After nearly a month of nationwide racial justice protests and renewed calls to defund local police forces and reinvest that money in resources that better serve communities, a new policy brief on Tuesday detailed how much policing in New York City is focused on drug and other low-level offenses and disproportionately impacts Black and Latinx residents.
"In too many cases, drugs have been used by the NYPD--the largest and most militarized police force in the United States--as an excuse to target, harass, assault and kill Black people."
--Melissa Moore, DPA
The Drug Policy Alliance (DPA) brief, entitled NYC's Costly Drug Enforcement & Broken Windows Policing, found that last year the city spent an estimated $96 million on drug arrests and violations, or 6% of the New York Police Department (NYPD) patrol services expense budget.
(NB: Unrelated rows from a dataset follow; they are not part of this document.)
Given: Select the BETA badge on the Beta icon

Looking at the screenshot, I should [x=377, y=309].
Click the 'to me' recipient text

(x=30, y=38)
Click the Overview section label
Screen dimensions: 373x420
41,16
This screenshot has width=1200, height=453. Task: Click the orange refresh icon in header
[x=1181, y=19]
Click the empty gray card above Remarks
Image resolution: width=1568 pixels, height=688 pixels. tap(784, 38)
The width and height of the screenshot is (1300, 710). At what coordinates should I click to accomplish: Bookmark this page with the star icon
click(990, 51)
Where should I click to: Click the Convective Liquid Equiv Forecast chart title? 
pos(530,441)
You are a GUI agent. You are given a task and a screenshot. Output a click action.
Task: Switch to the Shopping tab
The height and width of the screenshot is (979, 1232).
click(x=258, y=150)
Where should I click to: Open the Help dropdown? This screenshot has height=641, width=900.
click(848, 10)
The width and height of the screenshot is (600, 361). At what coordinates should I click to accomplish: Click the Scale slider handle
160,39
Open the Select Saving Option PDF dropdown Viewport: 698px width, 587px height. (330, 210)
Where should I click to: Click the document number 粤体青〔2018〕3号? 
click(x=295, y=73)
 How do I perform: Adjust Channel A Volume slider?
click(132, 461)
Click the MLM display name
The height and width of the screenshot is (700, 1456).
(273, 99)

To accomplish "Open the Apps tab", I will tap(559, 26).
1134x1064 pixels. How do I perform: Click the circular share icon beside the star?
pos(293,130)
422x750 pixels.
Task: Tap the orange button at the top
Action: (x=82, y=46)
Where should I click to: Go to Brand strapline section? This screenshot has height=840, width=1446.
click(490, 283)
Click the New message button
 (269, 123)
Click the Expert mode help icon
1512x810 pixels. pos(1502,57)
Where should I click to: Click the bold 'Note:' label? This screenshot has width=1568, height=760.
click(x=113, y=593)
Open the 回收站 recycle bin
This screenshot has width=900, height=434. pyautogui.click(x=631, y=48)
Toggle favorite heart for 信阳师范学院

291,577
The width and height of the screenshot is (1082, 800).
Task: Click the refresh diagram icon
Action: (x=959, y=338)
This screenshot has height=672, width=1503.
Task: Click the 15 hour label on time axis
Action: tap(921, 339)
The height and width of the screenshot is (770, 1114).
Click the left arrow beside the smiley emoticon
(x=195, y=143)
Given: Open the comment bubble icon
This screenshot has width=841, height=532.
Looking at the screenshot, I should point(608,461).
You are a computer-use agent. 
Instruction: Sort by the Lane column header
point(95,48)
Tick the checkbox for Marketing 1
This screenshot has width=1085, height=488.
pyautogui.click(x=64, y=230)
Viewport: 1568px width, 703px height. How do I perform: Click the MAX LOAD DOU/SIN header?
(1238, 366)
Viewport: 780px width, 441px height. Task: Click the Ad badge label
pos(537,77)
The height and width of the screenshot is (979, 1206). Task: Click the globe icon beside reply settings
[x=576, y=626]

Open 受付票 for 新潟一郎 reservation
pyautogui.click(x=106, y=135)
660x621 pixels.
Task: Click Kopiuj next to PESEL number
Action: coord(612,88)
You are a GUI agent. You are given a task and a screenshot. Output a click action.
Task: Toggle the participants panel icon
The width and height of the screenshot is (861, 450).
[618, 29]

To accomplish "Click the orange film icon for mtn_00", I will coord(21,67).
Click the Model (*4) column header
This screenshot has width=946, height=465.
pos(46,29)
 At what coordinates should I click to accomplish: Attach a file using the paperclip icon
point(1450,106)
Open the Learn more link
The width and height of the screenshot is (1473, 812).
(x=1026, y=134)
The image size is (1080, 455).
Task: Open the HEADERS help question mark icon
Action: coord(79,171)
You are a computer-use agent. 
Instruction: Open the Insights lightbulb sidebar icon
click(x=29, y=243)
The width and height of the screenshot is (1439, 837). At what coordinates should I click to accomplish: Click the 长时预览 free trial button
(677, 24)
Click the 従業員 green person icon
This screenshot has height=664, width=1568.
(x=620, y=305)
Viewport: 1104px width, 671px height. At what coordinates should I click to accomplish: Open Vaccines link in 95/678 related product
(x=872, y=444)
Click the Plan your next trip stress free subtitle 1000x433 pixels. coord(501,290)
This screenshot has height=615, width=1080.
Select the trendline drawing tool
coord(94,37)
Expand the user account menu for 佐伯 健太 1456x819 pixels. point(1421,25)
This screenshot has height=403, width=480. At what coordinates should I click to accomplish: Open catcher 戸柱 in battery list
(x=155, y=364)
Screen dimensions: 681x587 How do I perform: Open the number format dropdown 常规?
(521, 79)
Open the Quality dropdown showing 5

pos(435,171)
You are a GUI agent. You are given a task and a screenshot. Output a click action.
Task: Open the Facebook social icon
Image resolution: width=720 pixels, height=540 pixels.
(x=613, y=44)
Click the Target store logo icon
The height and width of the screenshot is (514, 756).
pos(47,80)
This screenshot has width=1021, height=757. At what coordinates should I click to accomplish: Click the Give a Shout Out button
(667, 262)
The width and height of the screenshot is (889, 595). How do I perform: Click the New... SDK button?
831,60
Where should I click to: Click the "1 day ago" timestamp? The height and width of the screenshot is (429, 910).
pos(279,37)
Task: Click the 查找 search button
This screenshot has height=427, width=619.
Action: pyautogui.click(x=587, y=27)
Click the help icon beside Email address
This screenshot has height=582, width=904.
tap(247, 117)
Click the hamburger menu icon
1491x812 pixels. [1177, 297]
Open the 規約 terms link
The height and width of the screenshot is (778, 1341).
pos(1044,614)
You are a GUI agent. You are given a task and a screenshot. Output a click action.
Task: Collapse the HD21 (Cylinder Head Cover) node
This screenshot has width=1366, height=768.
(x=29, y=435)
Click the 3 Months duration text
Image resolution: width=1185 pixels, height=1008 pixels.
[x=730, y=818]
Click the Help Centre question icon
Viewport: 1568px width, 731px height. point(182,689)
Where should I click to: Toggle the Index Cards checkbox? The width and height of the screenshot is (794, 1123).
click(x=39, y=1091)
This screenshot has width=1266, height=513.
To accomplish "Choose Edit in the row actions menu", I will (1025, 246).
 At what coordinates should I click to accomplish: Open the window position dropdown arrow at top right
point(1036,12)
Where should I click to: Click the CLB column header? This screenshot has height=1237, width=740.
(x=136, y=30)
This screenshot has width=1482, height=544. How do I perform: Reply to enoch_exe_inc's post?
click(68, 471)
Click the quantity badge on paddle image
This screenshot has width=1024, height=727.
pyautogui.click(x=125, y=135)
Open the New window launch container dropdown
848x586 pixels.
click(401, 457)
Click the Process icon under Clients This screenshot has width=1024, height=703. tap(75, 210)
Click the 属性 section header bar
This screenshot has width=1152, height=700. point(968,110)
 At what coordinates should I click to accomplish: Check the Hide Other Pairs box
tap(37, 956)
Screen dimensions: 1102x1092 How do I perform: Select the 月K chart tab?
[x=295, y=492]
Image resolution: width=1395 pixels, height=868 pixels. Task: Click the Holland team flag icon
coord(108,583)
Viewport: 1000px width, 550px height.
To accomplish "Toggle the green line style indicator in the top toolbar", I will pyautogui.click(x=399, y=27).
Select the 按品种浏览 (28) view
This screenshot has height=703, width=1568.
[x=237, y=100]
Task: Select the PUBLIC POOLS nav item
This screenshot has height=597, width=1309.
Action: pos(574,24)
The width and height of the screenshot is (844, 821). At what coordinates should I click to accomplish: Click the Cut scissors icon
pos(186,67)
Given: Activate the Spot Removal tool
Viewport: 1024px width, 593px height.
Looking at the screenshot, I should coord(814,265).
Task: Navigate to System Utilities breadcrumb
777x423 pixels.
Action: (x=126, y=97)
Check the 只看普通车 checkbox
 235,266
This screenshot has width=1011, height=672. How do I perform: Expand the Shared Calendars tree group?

"Stark racial disparities persist among these drug arrests and violations, despite data showing similar rates of use across populations," the brief says, noting that 45% of people arrested or cited for drugs were Black and 38.8% were Latinx despite making up only 25% and 30% of the city's total population respectively.
"The trends in drug enforcement in NYC mirror enforcement of other low-level offenses, often referred to as broken windows policing," according to DPA. The brief says that in 2019, the city spent an estimated $456 million enforcing such offenses, which accounted for 28.5% of the patrol services expense budget, and "extreme racial disparities exist in broken windows enforcement as well."
DPA released the brief in support of a call from the Communities United for Police Reform (CPR) coalition that New York Mayor Bill de Blasio and the NYC Council cut the next NYPD expense budget by at least $1 billion and redirect those funds to helping communities of color.
"For decades, we've seen the harms of overpolicing up close in our work to end the marijuana arrest crusade in New York. We've watched as policing has played a pivotal role in the racist drug war and how resources have been funneled into law enforcement instead of vital services that make our communities safer," Melissa Moore, DPA's New York state deputy director, said in a statement. "In too many cases, drugs have been used by the NYPD--the largest and most militarized police force in the United States--as an excuse to target, harass, assault and kill Black people."
"It's beyond time to shift resources and reinvest that funding into ending our city's overdose crisis, homelessness, and vast inequality--especially as we face extreme budget shortfalls due to the pandemic," Moore added. "Mayor de Blasio and the NYC Council must act in this historic moment to cut at least $1 billion from the NYPD's FY21 expense budget and reallocate those resources to the more relevant city agencies, harm reduction programs, and community-based organizations who are better trained and equipped to actually keep our communities safe."
Local leaders throughout the country have faced similar demands in recent weeks as people have poured out into the streets--despite the ongoing coronavirus pandemic--to demand an end to U.S. law enforcement's violence toward people of color since Minneapolis police killed George Floyd in late May. The CPR coalition in NYC is campaigning to #DefundNYPD and for #NYCBudgetJustice.
CPR on Tuesday sent a letter (pdf) to NYC leaders reiterating demands that the mayor and city council:
- Cut at least $1 billion directly from the NYPD's bloated, non-transparent, almost $6 billion FY21 expense budget and redirect all related and additional savings to core needs in Black, Latinx, and other NYC communities of color;
- Deny and cancel any new policing-related initiatives and related budget increases in the NYPD's FY21 expense budget; and
- Require increased NYPD budget transparency through terms and conditions on the NYPD budget.
Hiawatha Collins is a community leader and board member at VOCAL-NY, one of the groups behind CPR. In the statement announcing DPA's brief, Collins declared that "the drug war has been waged on Black and Brown communities since its inception, and the police have acted as its foot soldiers. They have, and always will, constantly target us."
"We can't talk about the resources people who use drugs need without ending the racist policies and policing of our bodies and neighborhoods," Collins added. "It's time to defund the NYPD by at least $1 billion this year, and invest in housing, harm reduction, healthcare, and social services. We can't wait a second longer as we continue to die from preventable overdoses at historic numbers."